All This Old Family History

For several days now, I’ve seen several families discussing what to do with their newly rediscovered collection of Boy Scout Handbooks. This speaks to a larger trend of discovery, reminiscence, and then wanting to move on. These families all experience great joy in revisiting these tangible links to the past but after paging through them . . . they were ready to move on and retire these pieces of history.

Purging and decluttering are complex procedures when one is a trained archivist. You find yourself balancing your need and desire to reduce the undesired excesses of your life with the professional urgency and constant advocacy to save history, not discard it.
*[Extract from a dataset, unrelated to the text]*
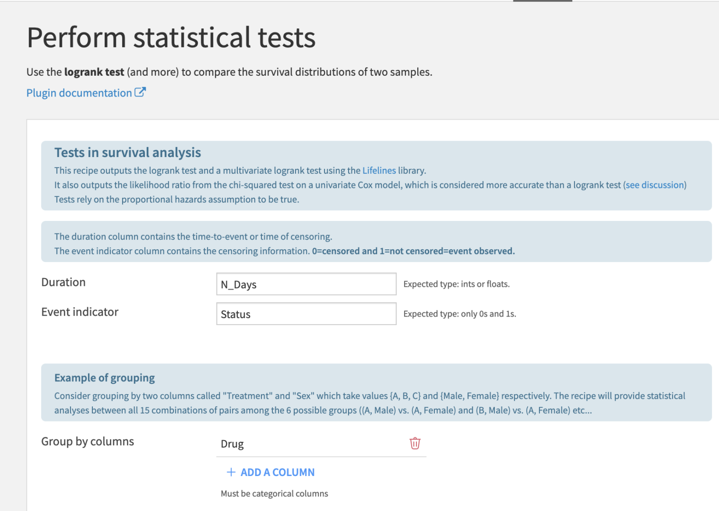719x511 pixels.
Task: Click the external-link icon after Plugin documentation
Action: pos(141,92)
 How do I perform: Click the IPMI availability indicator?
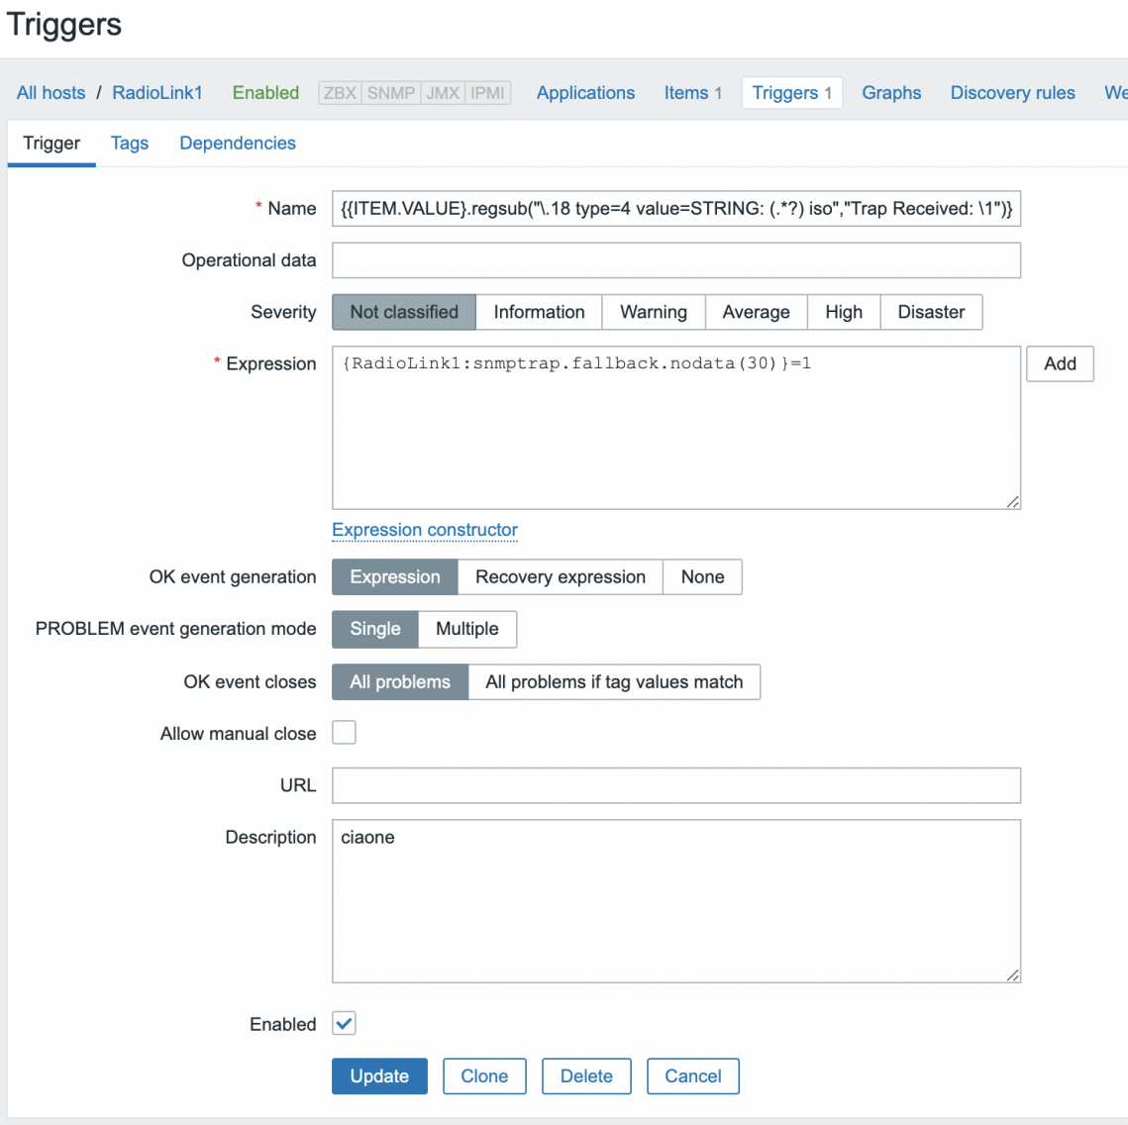pyautogui.click(x=487, y=93)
Happily, it is possible to maintain that delicate balancing act, to rid your house and your life of these physical and metaphorical weights but also to help save history for the future.

For those families with old Scouts Handbooks, older relatives who served on local, regional, or state governments, or extensive photographic collections documenting their family’s history in a particular region . . . have you considered donating your materials to an archival repository?

It sounds stuffy, doesn’t it? Archival Repository.

An Archival Repository is merely a shorthand way of referring to a home for historic materials. Archives appear in many, many walks of life, and are therefore represented by the catch-all term “Archival Repository”. You will find Archives in:

  • All levels of government
  • Colleges & universities
  • Museums
  • Grade schools
  • History societies (regional and topical)
  • Public libraries
  • Private sector companies
  • Non-profits

If you  have all of your grandfather’s old uniforms, a stack of old scouting handbooks, or a mountain of photographs from the turn of the century, there’s probably an archive out there somewhere that would be very happy to accept these materials.

The Society of American Archivists, the oldest professional organization for archivists in North America, has several wonderful guides all about donating your personal or family collections, including what to donate, how to find an archives to donate to, and what the general procedure should be.

I would heartily encourage families to take a moment when tidying up to consider the historical value of your collection. Tangible links to our history exist only if we do the work now to save it.


New Beginnings

Discovering the online DIY and Organizing community was a hallmark moment for me. I’ve long been the family organizer, the grease that keeps the machine running (as my mother puts it). Several years ago, I turned that tendency into a career and completed a Masters of Information Studies at the University of Texas at Austin and soon became a full-time archivist.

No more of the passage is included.